» Text passage:
---------------

Before breaking down the two monumental mistakes Fox made, let's say none of it should have mattered. All the Broncos had to do was knock a ball Joe Flacco threw 50-something yards in the air down to Jacoby Jones and they likely win. If they intercept it, they do win. Instead Rahim Moore made the worst safety play in the history of football and Jacoby Jones caught it and ran into the end zone likely thinking "how the (bleep) did that ball make it to me" and the Broncos wound up losing in double OT. It wasn't even like Moore was in bad position. Sure he let Jones behind him, but no throw was going to make it to Jones if Moore took the right angle. He just played the ball like someone with no depth perception. Worst play ever and to his credit after the game he said "it's all my fault" however it's not. Back to Fox.
3rd and 7, 2:00 minutes left, 4th quarter, ball on the Bronco 47, 35-28 Denver
When the Ravens turned it over to Peyton and co. with 3:12 to go, they had to think the game was over. All Peyton Manning had to do was get two first downs and he'd moved the ball with relative ease all game even if it didn't always lead to points. The Broncos picked up one first down on the 2nd play and the Ravens called time. Another run. Timeout, the Ravens last. Another run and the two minute warning came with a 3rd and 7 for the game. If the Broncos get a first down, the game is over. They can kneel. No way out for the Ravens. If Baltimore gets a stop, they get the ball back with a chance.
John Fox is a defensive coach with a defensive mindset. In the past he's had mediocre or worse quarterbacks and was able to have moderate success with them and take Jake Delhomme to a Super Bowl. John Fox now has Peyton Manning which is why his decision to run the ball on 3rd and 7 is as asinine as the play Moore made. Manning's at his best in the short to intermediate game and he has guys he's thrown to for years available in Brandon Stokely and Jacob Tamme not to mention a superior possession receiver in Eric Decker. Manning could have converted it in his sleep and even if he didn't, the "risk" you give the Ravens 30 extra seconds when they HAVE to score a touchdown. If you're only up a field goal, fine. The extra time means they can get extra yards close on a field goal. It's really hard to score a touchdown without a massive defensive breakdown when you have to have one because the defense can crowd the endzone. Not going for it is playing not to lose instead of playing to win. I'm always in favor of playing to win. Be the aggressor. Especially when you have a hall of famer under center.

---------------

» Input rows:
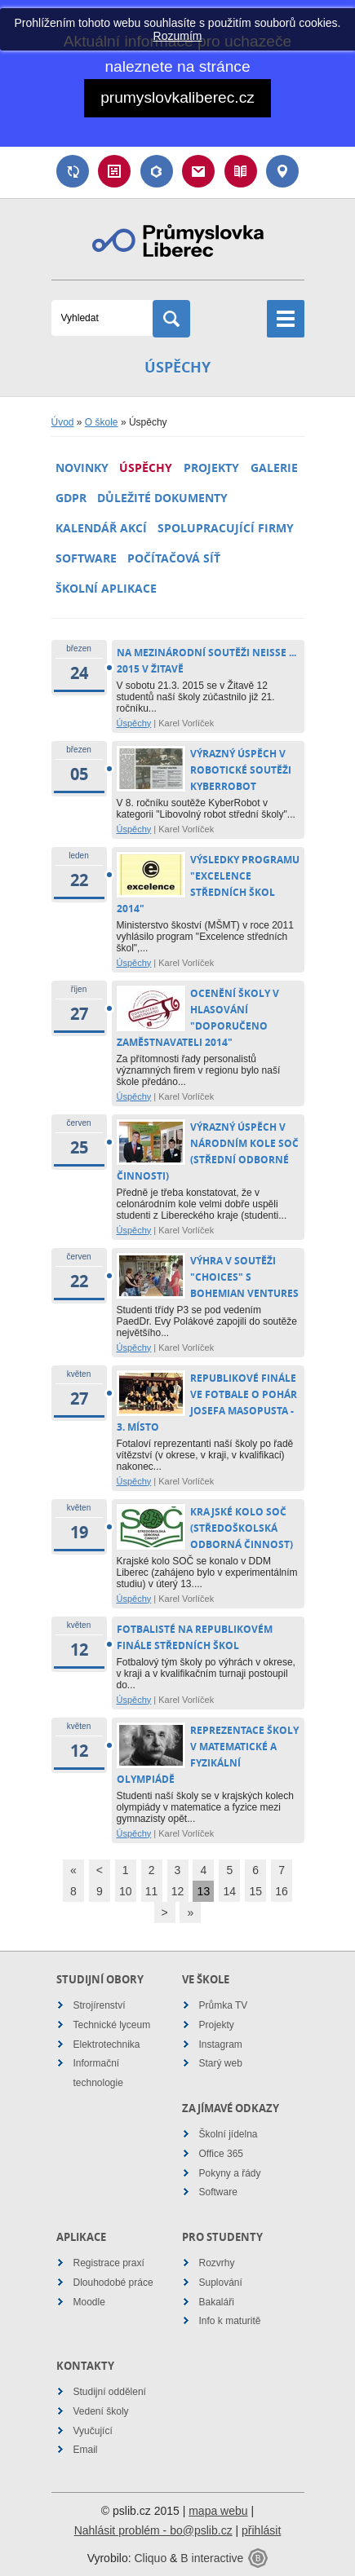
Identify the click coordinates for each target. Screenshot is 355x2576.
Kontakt (282, 171)
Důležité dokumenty (162, 497)
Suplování (72, 171)
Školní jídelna (228, 2134)
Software (86, 558)
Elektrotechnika (106, 2044)
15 (255, 1891)
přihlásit (261, 2530)
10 (125, 1891)
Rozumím (177, 35)
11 (151, 1891)
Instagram (220, 2044)
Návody (240, 171)
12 (177, 1891)
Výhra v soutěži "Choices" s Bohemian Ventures (244, 1277)
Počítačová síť (173, 558)
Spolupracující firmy (226, 528)
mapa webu (218, 2510)
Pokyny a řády (230, 2173)
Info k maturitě (230, 2321)
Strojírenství (99, 2005)
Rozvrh (114, 171)
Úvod (62, 422)
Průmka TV (223, 2005)
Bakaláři (156, 171)
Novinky (82, 467)
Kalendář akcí (101, 528)
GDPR (71, 497)
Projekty (211, 467)
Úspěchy (145, 467)
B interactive (211, 2558)
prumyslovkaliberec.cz (177, 97)
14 (229, 1891)
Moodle (89, 2302)
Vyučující (93, 2431)
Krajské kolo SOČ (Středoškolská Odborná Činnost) (241, 1528)
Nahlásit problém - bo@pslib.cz (153, 2530)
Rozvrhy (217, 2263)
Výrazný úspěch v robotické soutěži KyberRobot (240, 770)
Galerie (274, 467)
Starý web (220, 2063)
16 (281, 1891)
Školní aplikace (106, 588)
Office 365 (221, 2153)
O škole (101, 422)
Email (198, 171)
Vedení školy (101, 2411)
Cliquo (150, 2558)
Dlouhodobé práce (113, 2282)
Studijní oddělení (109, 2391)
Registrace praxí (108, 2263)
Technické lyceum (112, 2025)
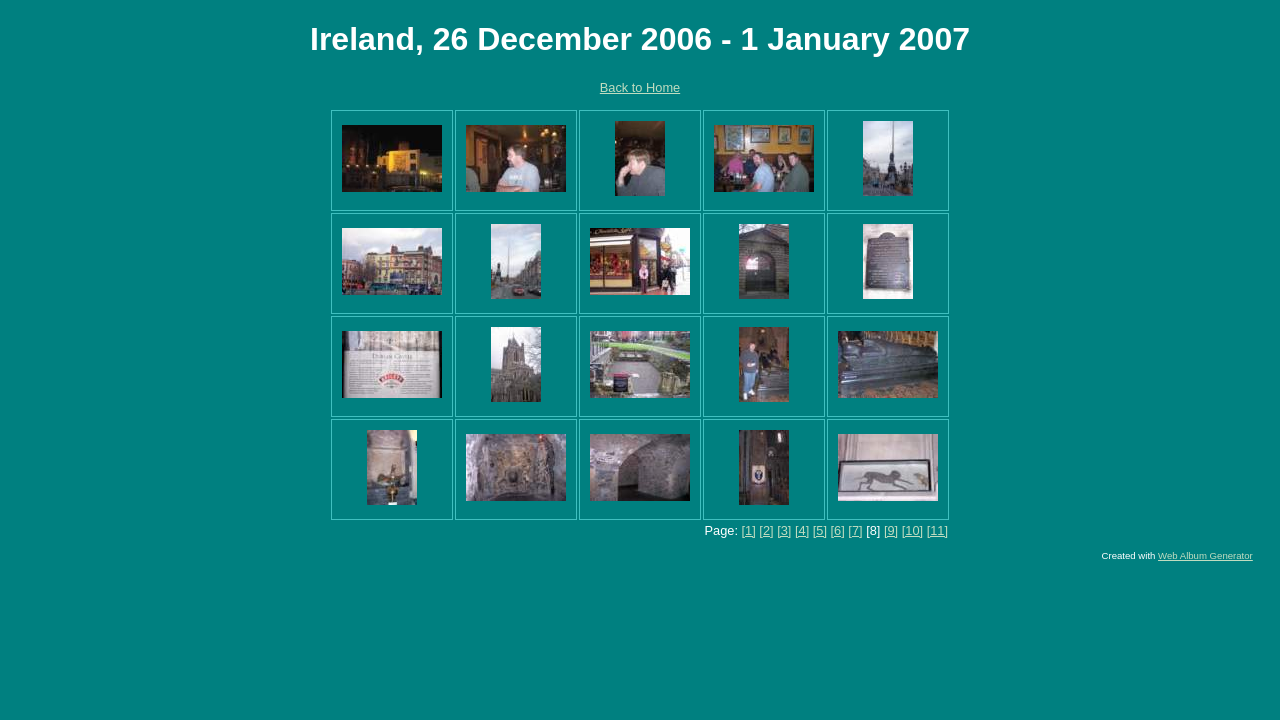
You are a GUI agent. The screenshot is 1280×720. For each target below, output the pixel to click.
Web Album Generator (1205, 555)
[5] (820, 530)
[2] (766, 530)
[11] (937, 530)
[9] (891, 530)
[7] (855, 530)
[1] (749, 530)
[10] (912, 530)
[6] (838, 530)
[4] (802, 530)
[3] (784, 530)
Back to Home (640, 87)
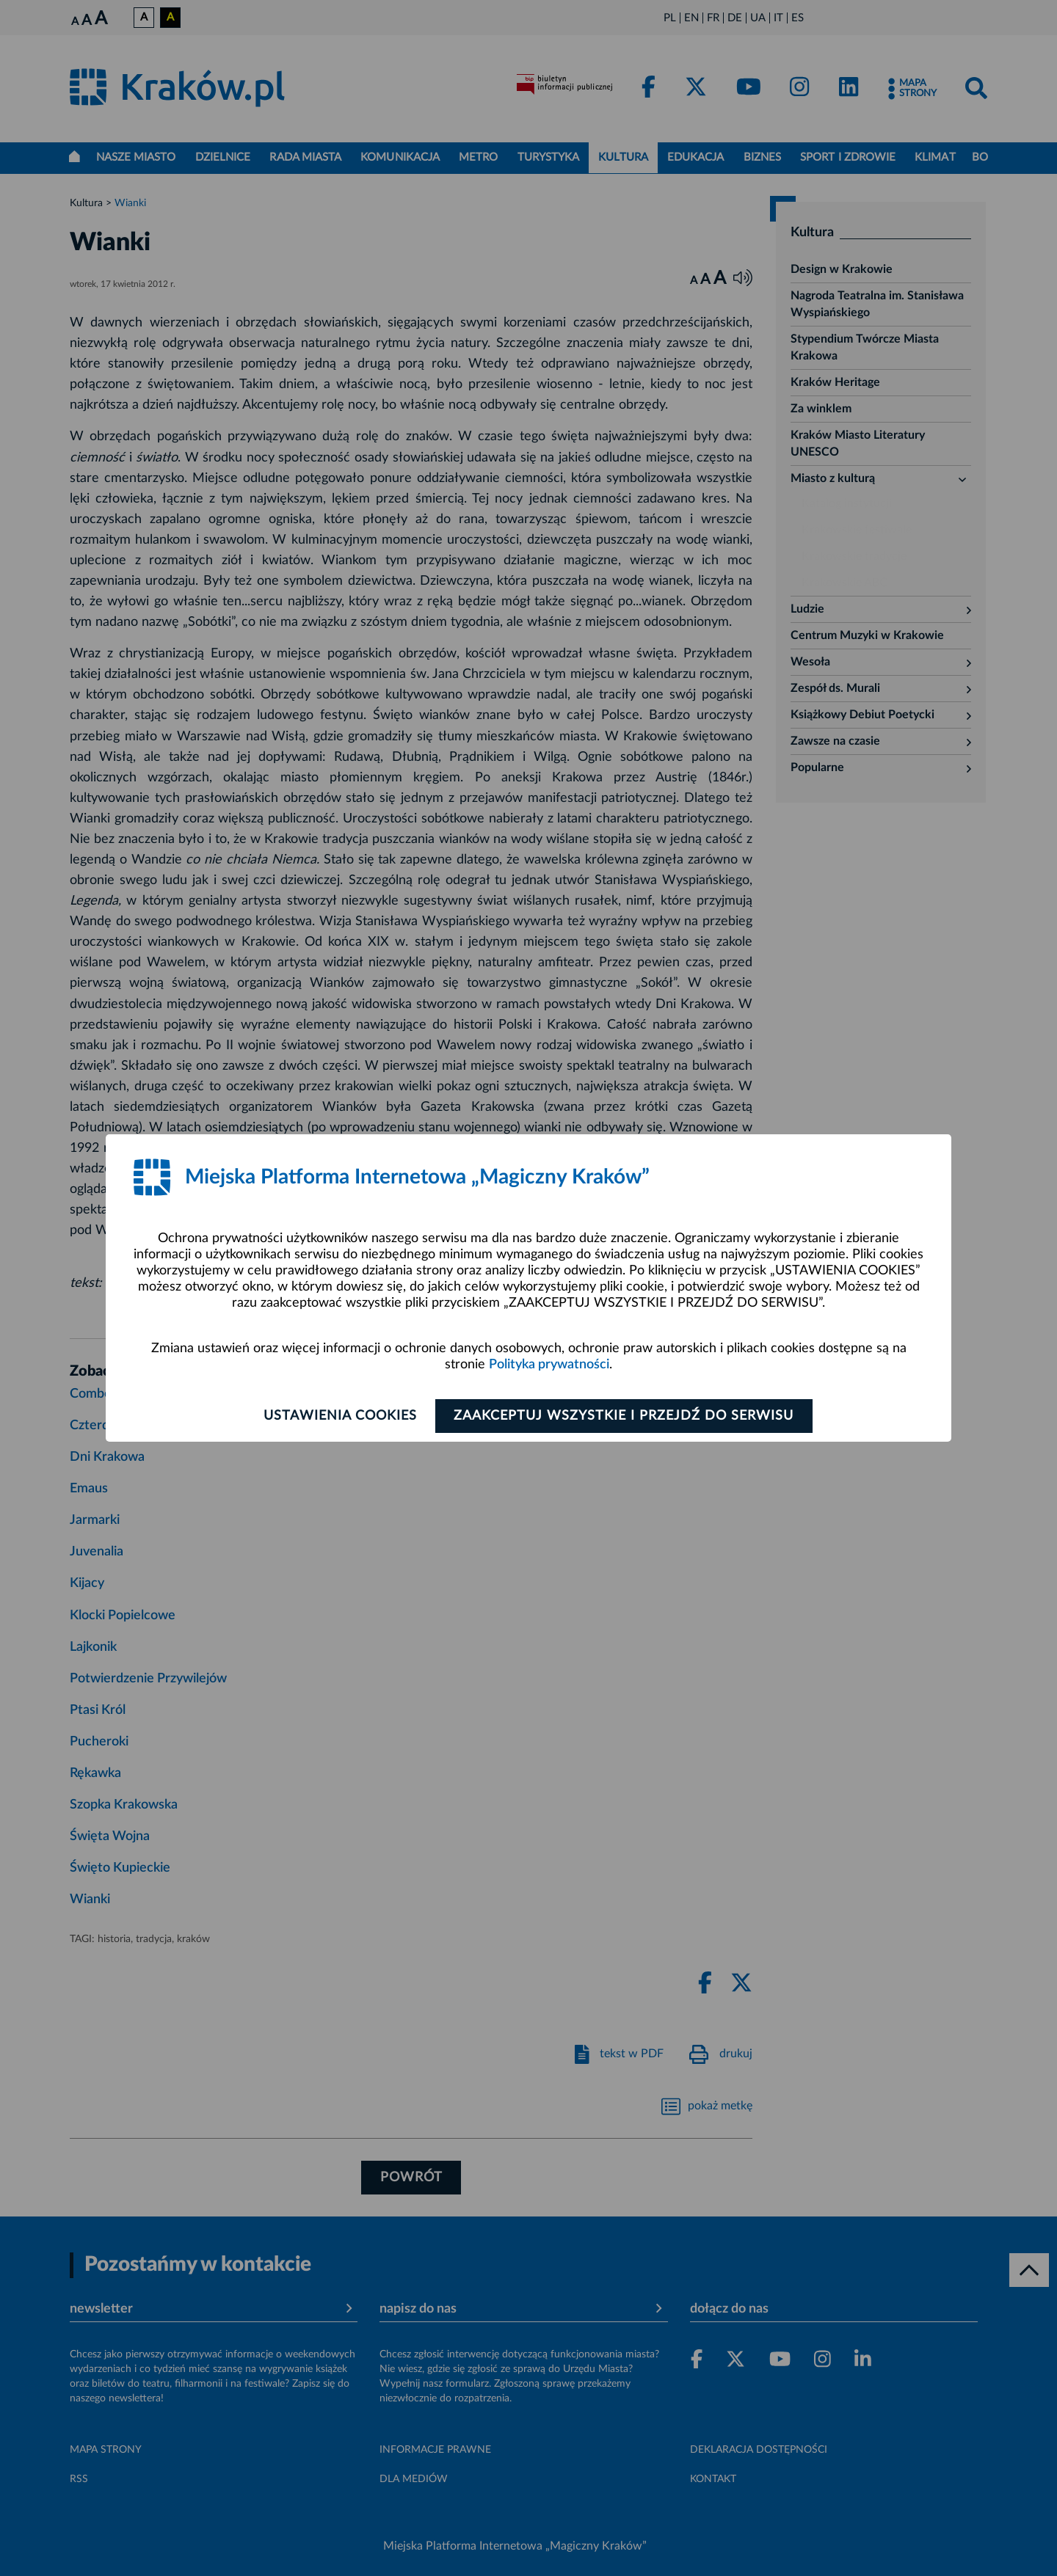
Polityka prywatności (549, 1364)
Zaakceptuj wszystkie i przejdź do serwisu (625, 1416)
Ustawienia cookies (338, 1416)
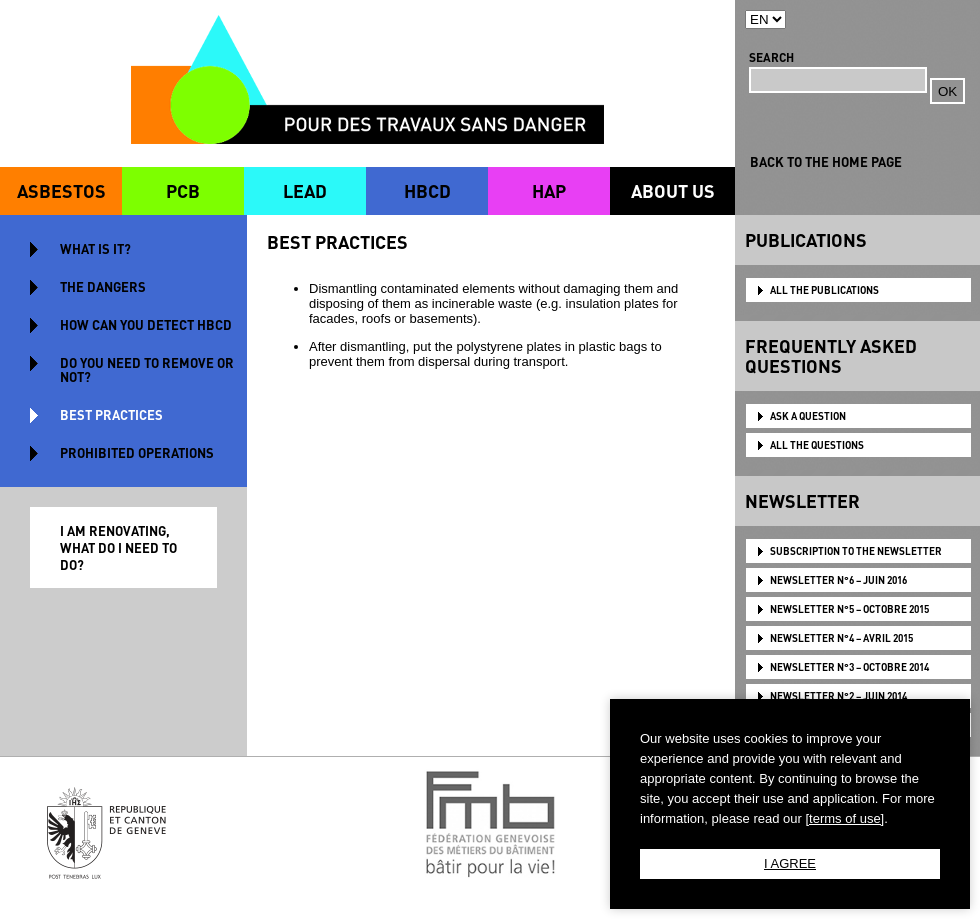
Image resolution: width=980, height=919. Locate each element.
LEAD (305, 190)
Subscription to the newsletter (856, 551)
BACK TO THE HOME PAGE (826, 161)
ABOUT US (673, 190)
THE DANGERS (103, 286)
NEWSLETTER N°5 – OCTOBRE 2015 (849, 609)
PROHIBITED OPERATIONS (137, 452)
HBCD (427, 190)
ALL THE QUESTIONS (817, 445)
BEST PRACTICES (111, 414)
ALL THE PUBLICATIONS (824, 290)
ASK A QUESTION (808, 416)
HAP (549, 190)
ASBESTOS (61, 190)
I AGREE (790, 863)
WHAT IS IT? (95, 248)
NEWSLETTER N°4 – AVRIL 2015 (841, 638)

---------------

» Exercise set:
**A.** In the Broncos commentary, why does the writer think giving the Ravens 30 extra seconds was not much of a risk? Answer in one to three sentences.
**B.** Express part of the records as a Markdown table with the columns n and Line. Begin at the line that has "Pokyny a řády (230, 2173)" and stop after the line that has "[7] (855, 530)", leave out the pictures and blank lines, and give only those lines.

» Answers for the tasks:
**A.** The Ravens were down seven, so they had to score a touchdown, and a required touchdown is very hard to get without a massive defensive breakdown because the defense can crowd the end zone. Extra time would matter more if Denver were up only a field goal, since the Ravens could then use it to get close enough for a field goal.

**B.**
| n | Line |
|---|---|
| 1 | Pokyny a řády (230, 2173) |
| 2 | Info k maturitě (230, 2321) |
| 3 | Strojírenství (99, 2005) |
| 4 | Rozvrh (114, 171) |
| 5 | Úvod (62, 422) |
| 6 | Průmka TV (223, 2005) |
| 7 | Bakaláři (156, 171) |
| 8 | Novinky (82, 467) |
| 9 | Kalendář akcí (101, 528) |
| 10 | GDPR (71, 497) |
| 11 | Projekty (211, 467) |
| 12 | Úspěchy (145, 467) |
| 13 | B interactive (211, 2558) |
| 14 | prumyslovkaliberec.cz (177, 97) |
| 15 | 14 (229, 1891) |
| 16 | Moodle (89, 2302) |
| 17 | Vyučující (93, 2431) |
| 18 | Krajské kolo SOČ (Středoškolská Odborná Činnost) (241, 1528) |
| 19 | Nahlásit problém - bo@pslib.cz (153, 2530) |
| 20 | Rozvrhy (217, 2263) |
| 21 | Výrazný úspěch v robotické soutěži KyberRobot (240, 770) |
| 22 | Galerie (274, 467) |
| 23 | Starý web (220, 2063) |
| 24 | 16 (281, 1891) |
| 25 | Školní aplikace (106, 588) |
| 26 | Office 365 (221, 2153) |
| 27 | O škole (101, 422) |
| 28 | Email (198, 171) |
| 29 | Vedení školy (101, 2411) |
| 30 | Cliquo (150, 2558) |
| 31 | Dlouhodobé práce (113, 2282) |
| 32 | Studijní oddělení (109, 2391) |
| 33 | Registrace praxí (108, 2263) |
| 34 | Technické lyceum (112, 2025) |
| 35 | You are a GUI agent. The screenshot is 1280×720. For each target below, output the pixel to click. |
| 36 | Web Album Generator (1205, 555) |
| 37 | [5] (820, 530) |
| 38 | [2] (766, 530) |
| 39 | [11] (937, 530) |
| 40 | [9] (891, 530) |
| 41 | [7] (855, 530) |